Up to 48 kids recreate the dances displayed on a large screen, while sensors in the wireless dance platforms record data about how well they are doing. The information is tracked over time and shared with the school, parents and the kid so everyone can see their progress. The idea is to make working out fun and gym class something to look forward to.
"We want to get it into areas where there are limited options for physical activity," explained Robert Plourde, the vice president of innovation and research and development at UnitedHealthcare.
The company is also working on an interesting beta project that turns an Xbox Kinect into a physical therapy coach. It counts reps and monitors the body's movements to ensure the exercises are being done properly.
The GeoPalz ibitz PowerKey activity tracker and paired mobile app are just for kids. The $50 pedometer, counts steps as "keys," which are points that can be collected to win prizes on Amazon, unlock game levels and earn badges. Parents can check in on their kids' progress on their own smartphones.
A headset that detects the brain's electrical activity is being used to improve children's mental health. NeuroSky's $149 Focus Pocus game, released last year, helps people with ADHD hone concentration and impulse control skills. Players don the a headset and place an attached sensor on their forehead, which can tell when they are concentrating or distracted. As they play the wizard-themed game, they are rewarded for focusing and completing tasks.
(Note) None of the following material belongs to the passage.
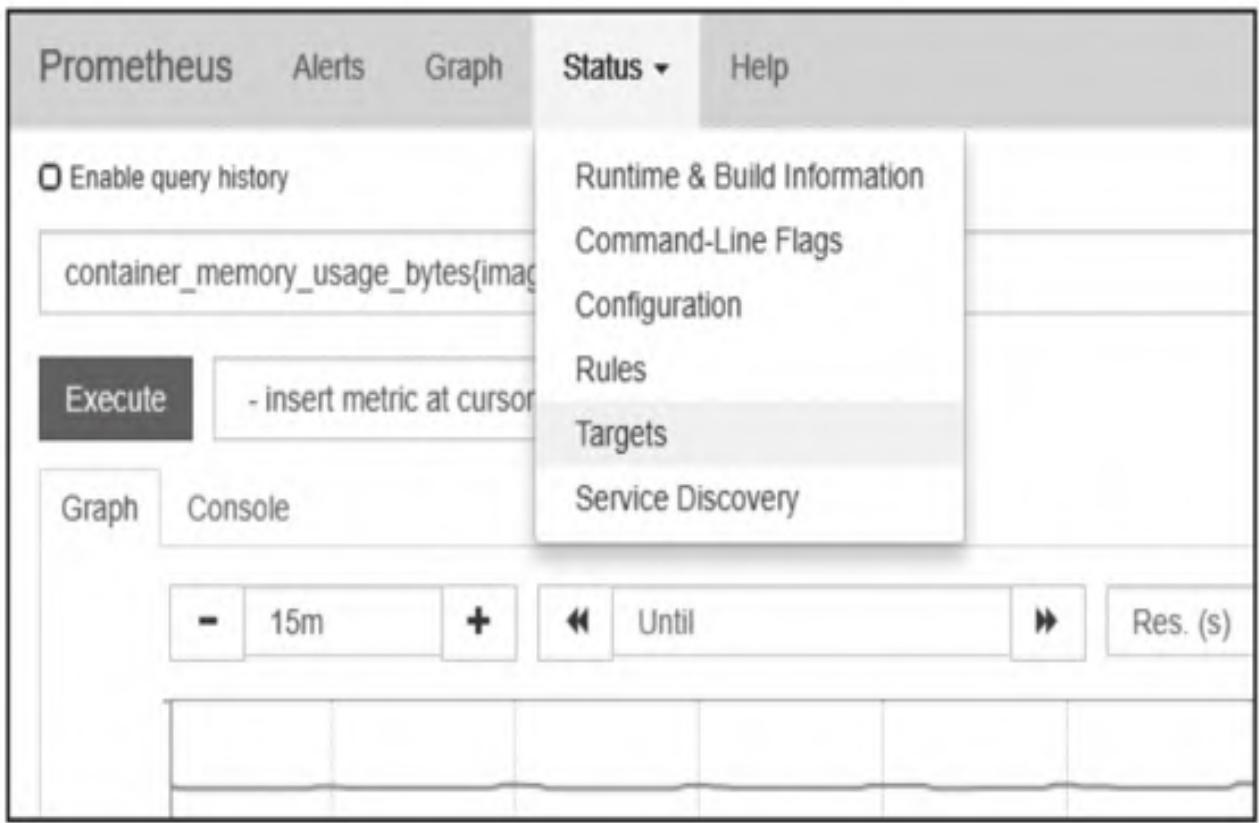Click the Prometheus brand title
Screen dimensions: 1259x823
[135, 68]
Trials of the game saw improvement in concentration after a period of training.
More recently, Puzzlebox used the same technology to power a toy helicopter. Less therapeutic and more just cool, the Orbit flies up when you concentrate and can drop back down when you break concentration. The product, which started as a Kickstarter campaign, costs $189 and will begin shipping soon.
Monitoring the chronically ill and seniors
Some of the most promising developments in the health tech area are for people with chronic issues such as heart failure, Parkinson's, hypertension or diabetes.
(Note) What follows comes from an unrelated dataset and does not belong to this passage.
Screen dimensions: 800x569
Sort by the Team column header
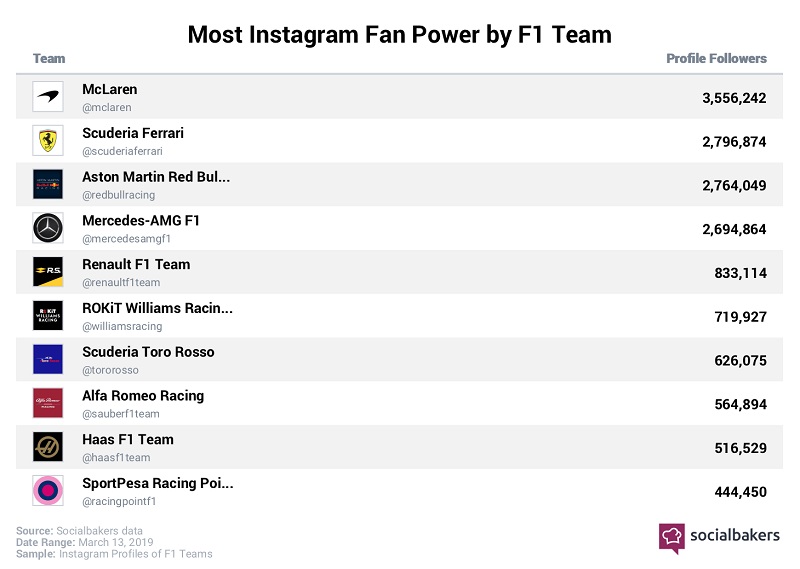point(49,59)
With the right sensors and apps, they can take a reading at home and transmit data to the cloud, where their doctors can monitor progress and look for red flags that they might miss during a short office visit.
Ideal Life's connected systems include small devices that measure blood glucose, blood pressure, heart rates and oxygen saturation, and it has a scale specifically for congestive heart failure patients. At CES, the company announced it was teaming up with ADT on an integrated alert system.
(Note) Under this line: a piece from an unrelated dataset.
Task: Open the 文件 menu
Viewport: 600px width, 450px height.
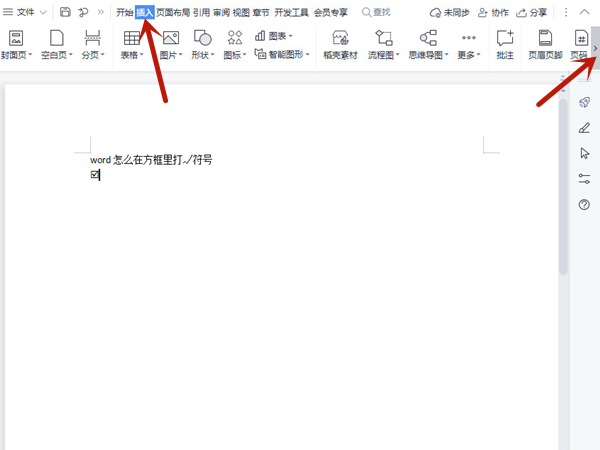Action: click(25, 12)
These remote health management services are appealing to hospitals, doctors and health programs because they can cut down on costly medical care by catching issues early and helping people avoid trips to the emergency room. But all that data being collected is valuable in other ways. Providers can amass the anonymous data for all patients to look for trends, assess programs and fine-tune treatment programs.
Having an outsider be notified of changes in health is also helpful for senior citizens living on their own. Instead of the classic emergency buttons worn around the neck, sensors can alert care givers to anything out of the ordinary. They don't even need to be health sensors. Connected home systems such as Lowe's Iris can be programed to send a text message when a senior doesn't do a regular activity such as opening the fridge or turning on a light.
A final smartphone-connected gadget for seniors (or anyone who takes a lot of pills) is the clever uBox. This round, functionally designed box reminds people when it's time to take their pills with a combination of beeps, blinking lights and smartphone reminders.
If they've already taken the pill for that time period, the box remains locked so anyone who is forgetful or suffering from dementia won't take a double dose. The uBox will notify family members or health care providers if a dose is skipped. The company, founded by MIT engineers, is raising money on Indiegogo.